--- TASK DETAILS ---
Please keep the images out and set down the data exactly as given.

--- SOURCE DATA ---

┌──

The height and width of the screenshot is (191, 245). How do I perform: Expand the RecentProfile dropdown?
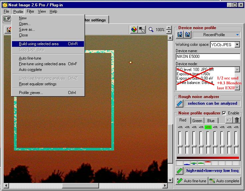[x=237, y=35]
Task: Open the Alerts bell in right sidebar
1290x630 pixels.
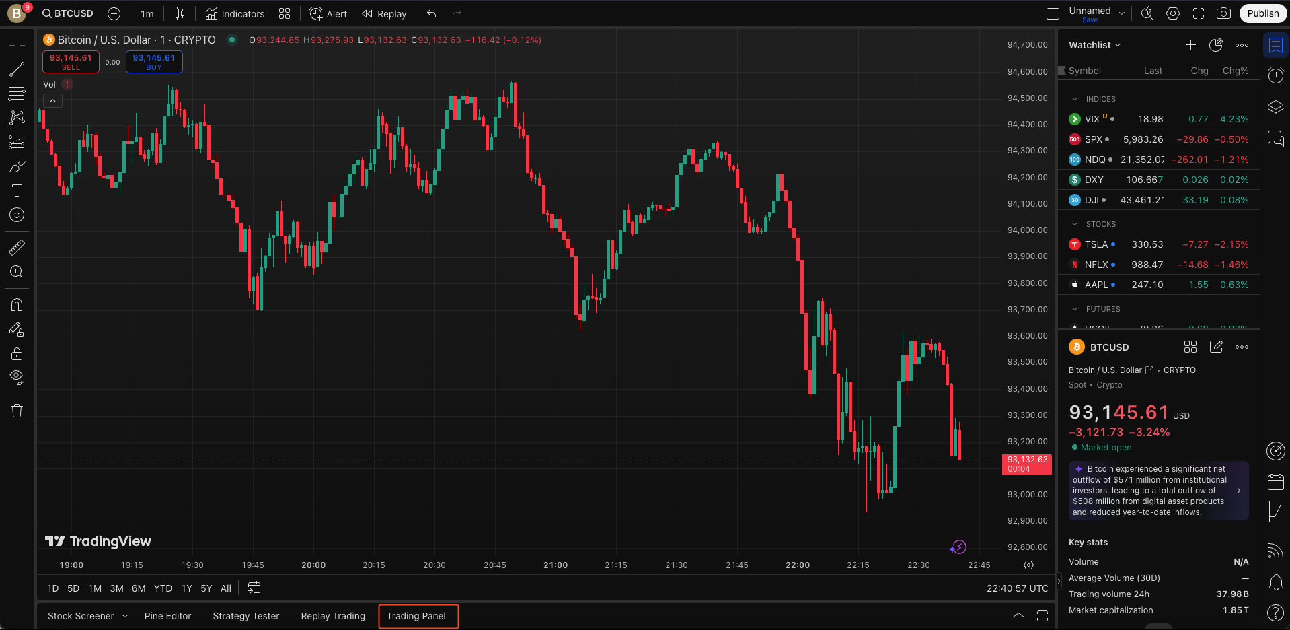Action: 1275,582
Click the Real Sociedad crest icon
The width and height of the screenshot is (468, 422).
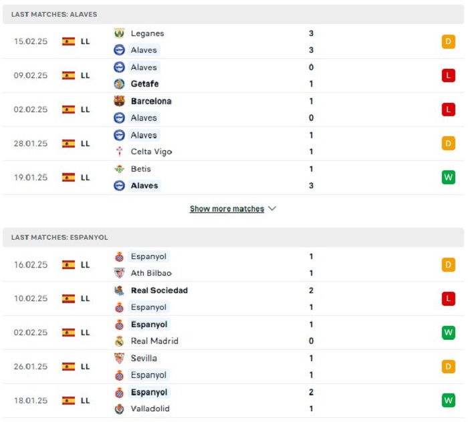click(x=119, y=290)
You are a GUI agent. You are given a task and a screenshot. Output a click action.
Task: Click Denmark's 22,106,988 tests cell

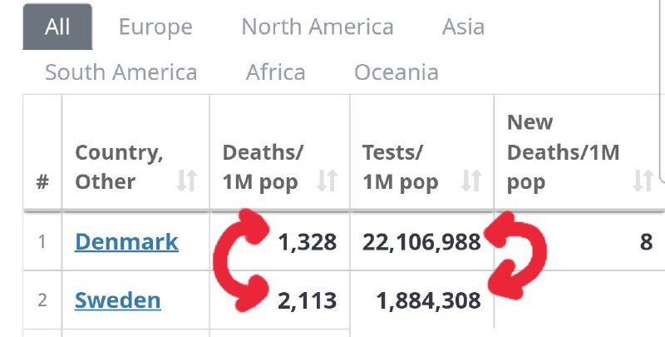coord(422,242)
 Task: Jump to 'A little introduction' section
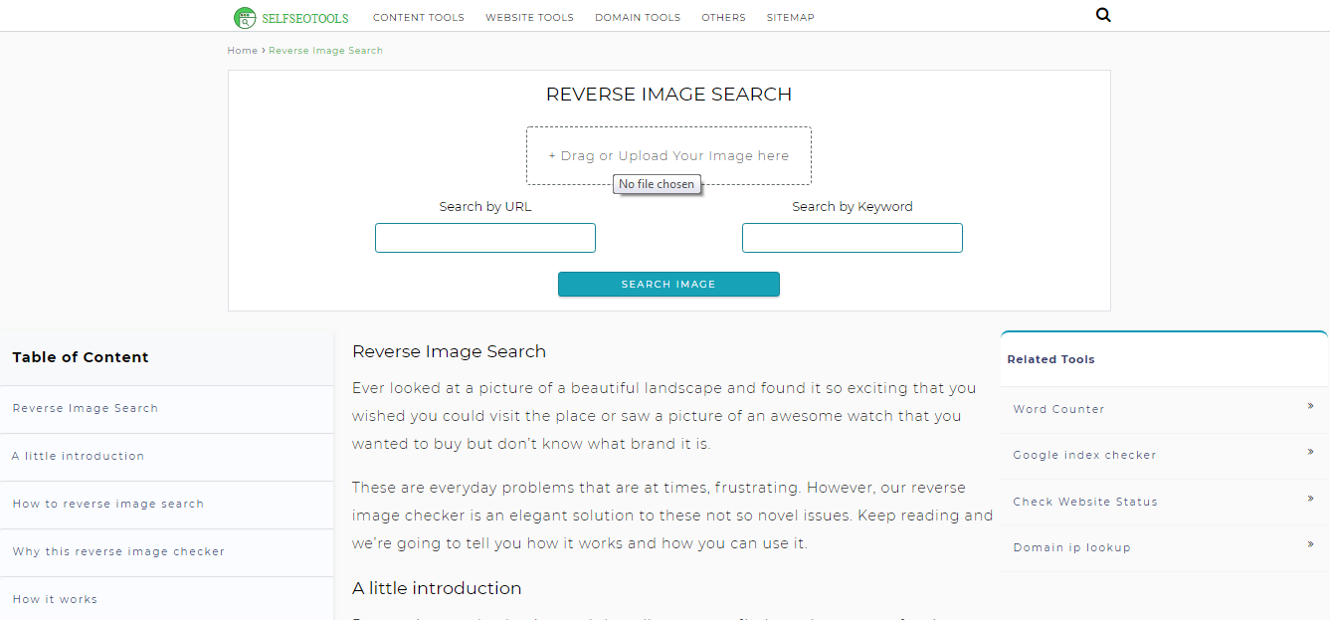[79, 456]
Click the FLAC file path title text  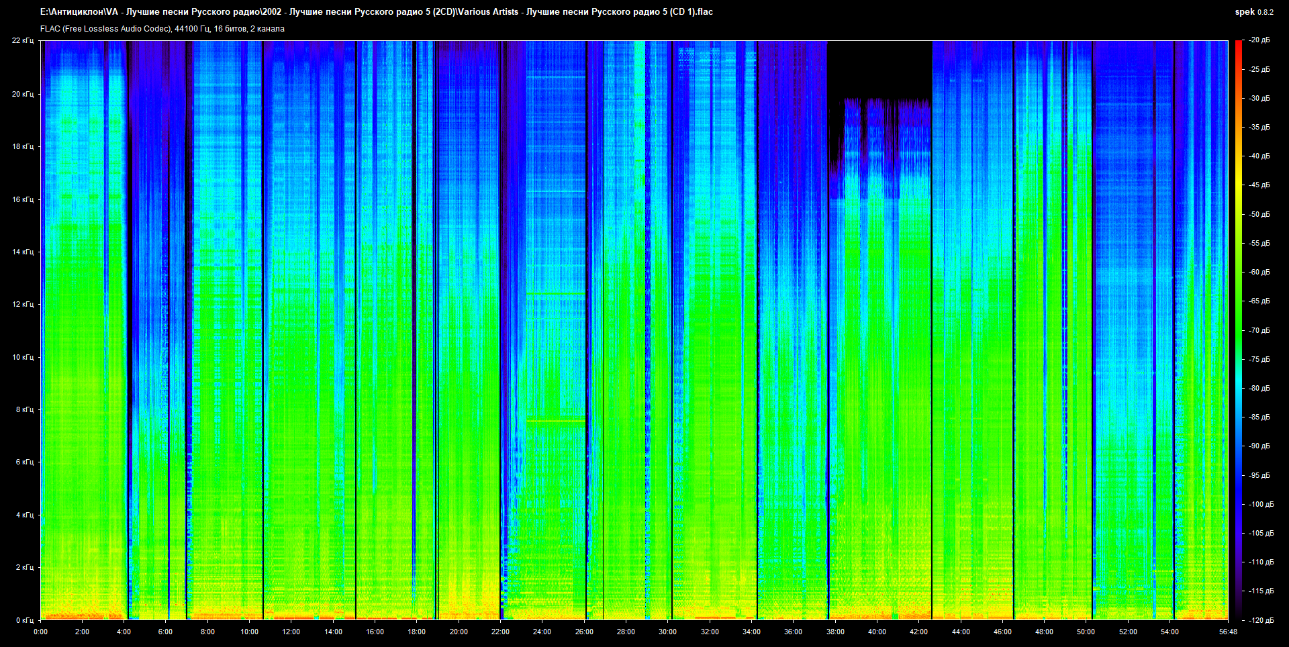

└──

--- EXPECTED OUTPUT ---
The height and width of the screenshot is (191, 245). How do I perform: Expand the RecentProfile dropdown?
[x=237, y=35]
Task: Open the Alerts bell in right sidebar
1290x630 pixels.
Action: 1275,582
Click the Real Sociedad crest icon
The width and height of the screenshot is (468, 422).
click(x=119, y=290)
You are a GUI agent. You are given a task and a screenshot. Output a click action.
Task: Click Denmark's 22,106,988 tests cell

coord(422,242)
 Task: Jump to 'A little introduction' section
[79, 456]
Click the FLAC file path title text  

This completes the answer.